*Goal of the exercise*: With pictures omitted, copy exactly the lines from the one containing "Viewport: 596px width, 421px" through the end of the records below.

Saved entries
:::

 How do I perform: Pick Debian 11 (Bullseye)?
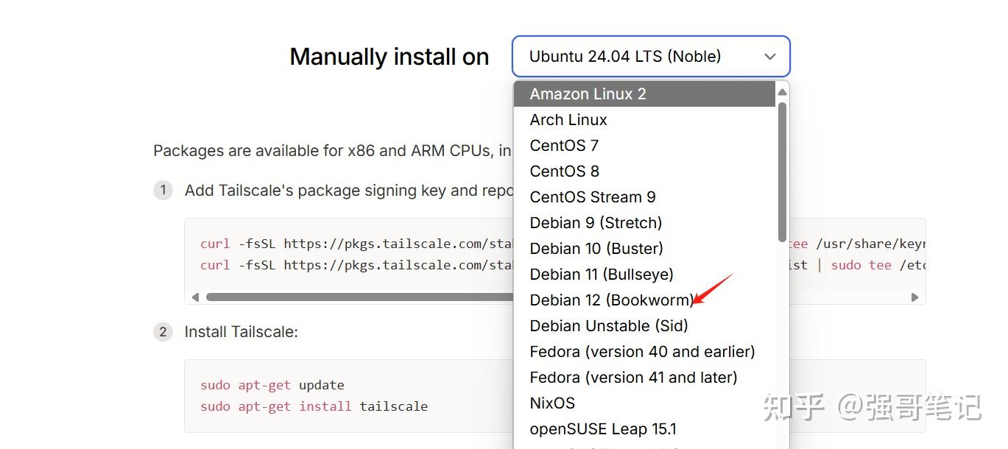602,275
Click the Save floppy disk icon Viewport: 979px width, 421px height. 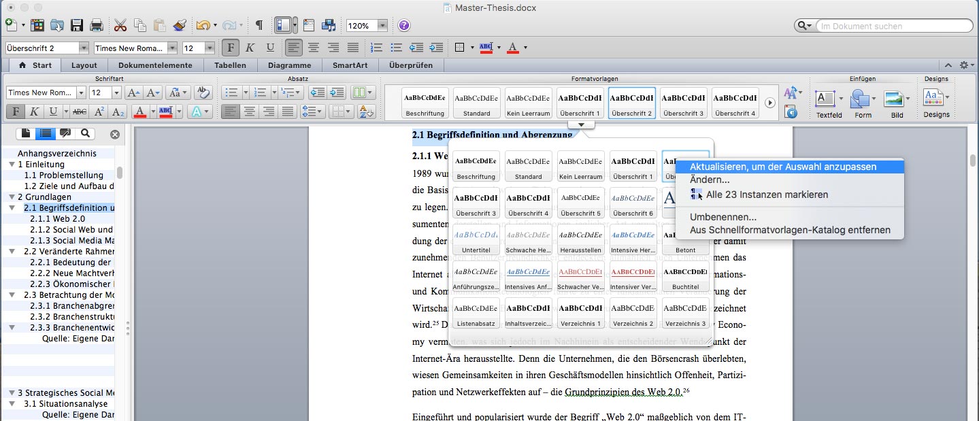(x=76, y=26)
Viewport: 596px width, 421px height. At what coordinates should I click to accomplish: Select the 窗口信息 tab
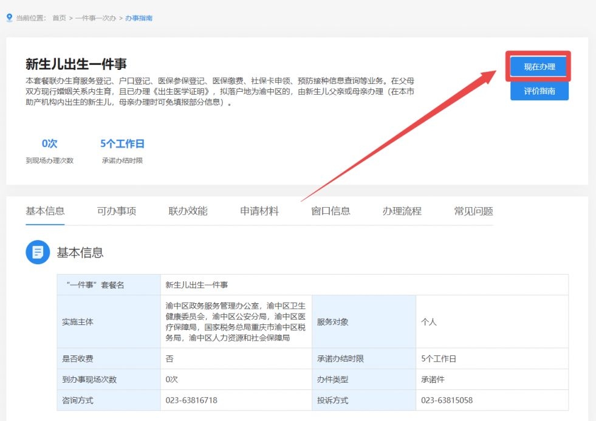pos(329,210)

:::

*Answer to the exercise*:
Viewport: 596px width, 421px height. At what coordinates should I click to accomplish: Select the 窗口信息 tab
pos(329,210)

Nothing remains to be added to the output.